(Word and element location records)

================

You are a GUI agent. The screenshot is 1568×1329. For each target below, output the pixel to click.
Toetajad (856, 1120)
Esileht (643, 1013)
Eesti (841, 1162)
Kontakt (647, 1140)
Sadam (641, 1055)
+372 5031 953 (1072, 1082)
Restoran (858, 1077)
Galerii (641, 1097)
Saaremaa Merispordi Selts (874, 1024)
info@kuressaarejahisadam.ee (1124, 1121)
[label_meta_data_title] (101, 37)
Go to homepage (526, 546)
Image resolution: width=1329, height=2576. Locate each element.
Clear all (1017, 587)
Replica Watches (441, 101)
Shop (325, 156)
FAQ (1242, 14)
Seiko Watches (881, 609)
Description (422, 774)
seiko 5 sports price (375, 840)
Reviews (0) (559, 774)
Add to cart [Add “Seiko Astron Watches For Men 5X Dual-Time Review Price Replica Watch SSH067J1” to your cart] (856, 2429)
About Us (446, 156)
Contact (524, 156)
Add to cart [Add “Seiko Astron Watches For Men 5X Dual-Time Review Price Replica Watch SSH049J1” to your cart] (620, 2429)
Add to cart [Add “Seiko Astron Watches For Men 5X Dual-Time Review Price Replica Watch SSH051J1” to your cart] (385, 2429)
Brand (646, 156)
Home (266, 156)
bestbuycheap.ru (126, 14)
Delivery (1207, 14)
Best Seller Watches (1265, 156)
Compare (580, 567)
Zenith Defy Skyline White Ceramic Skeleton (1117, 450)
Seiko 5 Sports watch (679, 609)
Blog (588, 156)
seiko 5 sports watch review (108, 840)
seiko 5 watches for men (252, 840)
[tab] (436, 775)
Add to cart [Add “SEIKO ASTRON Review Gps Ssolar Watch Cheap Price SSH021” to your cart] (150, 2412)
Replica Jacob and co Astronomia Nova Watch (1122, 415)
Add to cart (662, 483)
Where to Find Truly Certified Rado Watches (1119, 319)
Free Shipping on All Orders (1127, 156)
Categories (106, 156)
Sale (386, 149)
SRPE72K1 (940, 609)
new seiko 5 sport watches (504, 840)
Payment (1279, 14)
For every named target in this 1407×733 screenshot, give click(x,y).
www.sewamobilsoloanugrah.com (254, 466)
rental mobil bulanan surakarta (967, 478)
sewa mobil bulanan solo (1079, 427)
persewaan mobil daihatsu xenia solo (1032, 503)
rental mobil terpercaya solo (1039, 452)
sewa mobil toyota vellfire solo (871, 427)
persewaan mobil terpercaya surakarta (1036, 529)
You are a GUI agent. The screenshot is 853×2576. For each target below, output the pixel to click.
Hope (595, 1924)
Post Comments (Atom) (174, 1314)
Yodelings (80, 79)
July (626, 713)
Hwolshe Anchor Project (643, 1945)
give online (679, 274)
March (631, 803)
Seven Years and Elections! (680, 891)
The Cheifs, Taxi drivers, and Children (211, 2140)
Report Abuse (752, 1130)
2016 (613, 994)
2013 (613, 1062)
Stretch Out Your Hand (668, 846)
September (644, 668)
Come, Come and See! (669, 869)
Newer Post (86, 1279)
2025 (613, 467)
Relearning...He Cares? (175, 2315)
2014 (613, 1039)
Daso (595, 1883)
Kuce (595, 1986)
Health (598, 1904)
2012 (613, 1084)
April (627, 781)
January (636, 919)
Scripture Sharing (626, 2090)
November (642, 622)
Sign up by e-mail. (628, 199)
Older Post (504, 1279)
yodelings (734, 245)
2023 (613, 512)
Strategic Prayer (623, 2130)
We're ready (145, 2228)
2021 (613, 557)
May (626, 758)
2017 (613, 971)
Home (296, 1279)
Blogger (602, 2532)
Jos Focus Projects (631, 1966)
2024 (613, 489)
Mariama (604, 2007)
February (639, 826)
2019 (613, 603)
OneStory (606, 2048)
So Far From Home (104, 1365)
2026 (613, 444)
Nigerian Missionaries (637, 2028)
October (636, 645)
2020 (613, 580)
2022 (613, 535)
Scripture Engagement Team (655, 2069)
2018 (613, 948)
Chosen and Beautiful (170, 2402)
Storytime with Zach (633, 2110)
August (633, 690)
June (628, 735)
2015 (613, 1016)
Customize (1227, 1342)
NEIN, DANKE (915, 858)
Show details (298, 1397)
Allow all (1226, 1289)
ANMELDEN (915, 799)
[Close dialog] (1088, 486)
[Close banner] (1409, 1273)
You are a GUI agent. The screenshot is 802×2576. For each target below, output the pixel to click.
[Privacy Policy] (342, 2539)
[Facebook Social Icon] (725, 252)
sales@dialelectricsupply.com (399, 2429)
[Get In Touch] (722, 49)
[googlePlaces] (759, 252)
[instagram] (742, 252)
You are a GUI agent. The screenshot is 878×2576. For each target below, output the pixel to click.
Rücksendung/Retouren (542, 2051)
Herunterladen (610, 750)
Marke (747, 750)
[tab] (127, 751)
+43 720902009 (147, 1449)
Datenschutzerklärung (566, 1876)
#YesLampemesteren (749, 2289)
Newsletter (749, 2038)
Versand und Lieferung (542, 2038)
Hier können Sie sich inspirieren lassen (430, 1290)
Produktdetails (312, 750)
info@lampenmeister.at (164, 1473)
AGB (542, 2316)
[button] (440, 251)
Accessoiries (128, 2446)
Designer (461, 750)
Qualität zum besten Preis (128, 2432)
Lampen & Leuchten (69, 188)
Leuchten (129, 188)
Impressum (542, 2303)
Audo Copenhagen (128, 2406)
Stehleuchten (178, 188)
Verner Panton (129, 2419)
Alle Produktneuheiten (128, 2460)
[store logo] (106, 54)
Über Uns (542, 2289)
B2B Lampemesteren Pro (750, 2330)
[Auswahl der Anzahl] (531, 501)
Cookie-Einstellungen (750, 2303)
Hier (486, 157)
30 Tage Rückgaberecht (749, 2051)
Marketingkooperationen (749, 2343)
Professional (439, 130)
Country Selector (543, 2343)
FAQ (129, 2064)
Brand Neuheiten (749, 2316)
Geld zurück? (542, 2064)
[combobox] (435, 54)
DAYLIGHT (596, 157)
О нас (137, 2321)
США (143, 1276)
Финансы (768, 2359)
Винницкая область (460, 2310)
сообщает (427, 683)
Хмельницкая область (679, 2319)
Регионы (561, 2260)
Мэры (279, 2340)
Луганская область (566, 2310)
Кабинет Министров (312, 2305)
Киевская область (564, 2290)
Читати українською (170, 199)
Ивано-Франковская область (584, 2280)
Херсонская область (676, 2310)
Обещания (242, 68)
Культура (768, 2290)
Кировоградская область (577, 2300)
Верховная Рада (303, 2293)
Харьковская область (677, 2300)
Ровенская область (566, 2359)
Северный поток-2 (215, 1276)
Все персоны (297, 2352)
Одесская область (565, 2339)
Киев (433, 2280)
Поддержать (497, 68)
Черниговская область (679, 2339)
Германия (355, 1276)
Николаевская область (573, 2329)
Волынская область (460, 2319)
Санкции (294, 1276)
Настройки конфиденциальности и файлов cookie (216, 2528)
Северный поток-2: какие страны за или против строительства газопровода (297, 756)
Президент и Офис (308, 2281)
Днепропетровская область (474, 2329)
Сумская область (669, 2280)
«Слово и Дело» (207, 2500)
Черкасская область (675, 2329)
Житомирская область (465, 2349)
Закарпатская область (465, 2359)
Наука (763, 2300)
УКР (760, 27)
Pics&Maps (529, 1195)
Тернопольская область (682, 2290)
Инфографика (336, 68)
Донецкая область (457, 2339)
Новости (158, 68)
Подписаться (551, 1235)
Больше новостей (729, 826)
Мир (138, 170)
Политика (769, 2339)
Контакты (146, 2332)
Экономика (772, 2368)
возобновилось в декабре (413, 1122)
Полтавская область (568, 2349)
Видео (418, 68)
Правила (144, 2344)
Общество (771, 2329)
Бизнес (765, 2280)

================

What you are asked to do> Rewrite the records starting at the line containing "Replica Watches (441, 101)" and ending at the line containing "Reviews (0) (559, 774)", adding -124 to every coordinate value in their answers.

The reply>
Replica Watches (317, -23)
Shop (201, 32)
FAQ (1118, -110)
Seiko Watches (757, 485)
Description (298, 650)
seiko 5 sports price (251, 716)
Reviews (0) (435, 650)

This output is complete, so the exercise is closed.